This is a project for visualizing time series data.
For example, the canadian climate dataset shown below has the temperaure and precipitation data for the past 80 years.
You can visualize the dataset from three aspects: distribution, outlier, and correlation.
time_viz = TimeseriesVisualizer(data_path, plt_style="ggplot")
time_viz.visualize_distribution(
t_col="LOCAL_DATE",
t_keys=["01-Jan", "02-Feb"],
d_cols=["CALGARY", "TORONTO", "VANCOUVER"],
t_key_rule="contains",
d_col_pattern="MEAN_TEMPERATURE_%s",
x_label="Year",
y_label="Mean Temperature",
x_ticks=np.arange(1940, 2021),
save_path=os.path.join(data_dir, "distribution_plot.png"),
show_plot=True,
)
time_viz = TimeseriesVisualizer(data_path, plt_style="ggplot")
time_viz.visualize_outliers(
t_col="LOCAL_DATE",
t_keys=["01-Jan", "01-Feb", "01-Mar", "01-Apr", "01-May",
"01-Jun", "01-Jul", "01-Aug", "01-Sep", "01-Oct",
"01-Nov", "01-Dec"],
d_cols=["TORONTO", "VANCOUVER", "CALGARY"],
t_key_rule="contains",
d_col_pattern="MEAN_TEMPERATURE_%s",
title="Outliers of Mean Temperature over the Past 80 Years",
x_label="Month of the year",
y_label="Mean Temperatures",
x_ticks=["01-Jan", "01-Feb", "01-Mar", "01-Apr", "01-May",
"01-Jun", "01-Jul", "01-Aug", "01-Sep", "01-Oct",
"01-Nov", "01-Dec"],
save_path=os.path.join(data_dir, "outliers_plot.png"),
)

> **WRITTEN TASK 1**
Transcribe a section of the time series visualization page, starting with "For example, the" and going on through "outlier, and correlation.".
> **WRITTEN TASK 2**
Decide whether each statement below agrees with the time series visualization page, and back each yes or no with the deciding words quoted from it: (a) The dataset can be visualized from three aspects: distribution, outlier, and correlation. (b) The outlier plot is saved as "distribution_plot.png". (c) The visualizer is created with the plot style "ggplot".

> **INFORMATION SHOWN**
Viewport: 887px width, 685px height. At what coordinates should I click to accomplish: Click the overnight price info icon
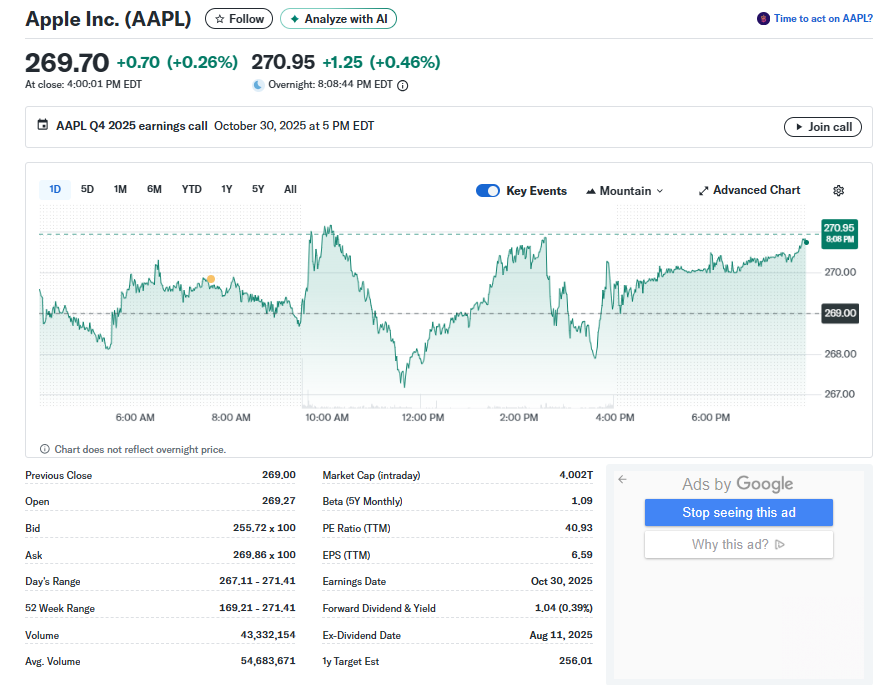[403, 85]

> **COMPLETE OUTPUT 1**
For example, the canadian climate dataset shown below has the temperaure and precipitation data for the past 80 years.
You can visualize the dataset from three aspects: distribution, outlier, and correlation.

> **COMPLETE OUTPUT 2**
(a) Yes: "You can visualize the dataset from three aspects: distribution, outlier, and correlation."
(b) No: "save_path=os.path.join(data_dir, "outliers_plot.png"),"
(c) Yes: "time_viz = TimeseriesVisualizer(data_path, plt_style="ggplot")"